TRECHO DA PÁGINA:
________________
Rui Santos presta homenagem ao "eterno capitão" Manuel Fernandes

Meu querido “Manel”,

Decidiste partir.

Pensas tu.

Não partiste, estás entre nós.

Não aches que foi por acaso que te chamaram “capitão eterno”.

Ao contrário de muitos que fazem muito pouco para ter palco, tu fizeste tudo.

Marcaste centenas de golos e estiveste em campo durante anos, em condições de treino difíceis que estas gerações de hoje não fazem nem ideia, jogaste futebol de primeira, com aquela tua fintinha curta absolutamente incomparável e com uma extraordinária capacidade para aparecer na área a finalizar, o instinto matador que é uma qualidade a diferenciar os pontas-de-lança, fizeste TUDO para merecer o reconhecimento do público português e não apenas dos adeptos do Sporting.

Nada foi por favor, ou por compadrio.

Desabrochaste como uma flor num terreno árido e, na CUF, como extremo direito, começaste a dar nas vistas.

Não havia empresários que transformam pigmeus em gigantes e até foste tu, na tua humildade, quem deu uma mão, mais tarde,  ao grande José Mourinho, no início de uma carreira fulgurante.

Sempre foste, aliás, um óptimo ‘olheiro’. Não destes, agora, do Google e da Net, que se sustentam nas técnicas virtuais para tirarem conclusões de relatório, mas daqueles - já extintos - que usavam apenas o olhar (não cibernético) para diferenciar os melhores dos vulgares.
________________
AMOSTRA DE DADOS:

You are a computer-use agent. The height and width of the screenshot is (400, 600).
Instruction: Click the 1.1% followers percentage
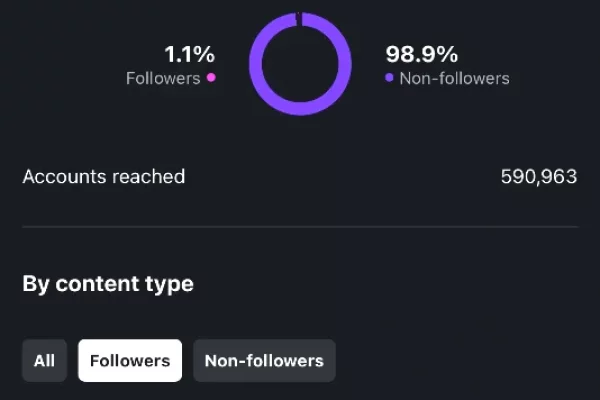189,54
________________
OBJETIVO A: Reescreva o trecho da homenagem a Manuel Fernandes que vai de "Decidiste partir." até "ou por compadrio.", substituindo "adeptos" por "torcedores".
OBJETIVO B: Diga se cada afirmação concorda com a homenagem a Manuel Fernandes, respondendo sim ou não e citando as palavras do texto que o decidem: (i) Ele começou a dar nas vistas na CUF, como extremo direito. (ii) O reconhecimento que teve veio por favor ou por compadrio. (iii) Ele deu uma mão a José Mourinho no início da carreira deste.

RESULTADO A:
Decidiste partir.

Pensas tu.

Não partiste, estás entre nós.

Não aches que foi por acaso que te chamaram “capitão eterno”.

Ao contrário de muitos que fazem muito pouco para ter palco, tu fizeste tudo.

Marcaste centenas de golos e estiveste em campo durante anos, em condições de treino difíceis que estas gerações de hoje não fazem nem ideia, jogaste futebol de primeira, com aquela tua fintinha curta absolutamente incomparável e com uma extraordinária capacidade para aparecer na área a finalizar, o instinto matador que é uma qualidade a diferenciar os pontas-de-lança, fizeste TUDO para merecer o reconhecimento do público português e não apenas dos torcedores do Sporting.

Nada foi por favor, ou por compadrio.

RESULTADO B:
(i) Sim: "na CUF, como extremo direito, começaste a dar nas vistas"
(ii) Não: "Nada foi por favor, ou por compadrio."
(iii) Sim: "ao grande José Mourinho, no início de uma carreira fulgurante"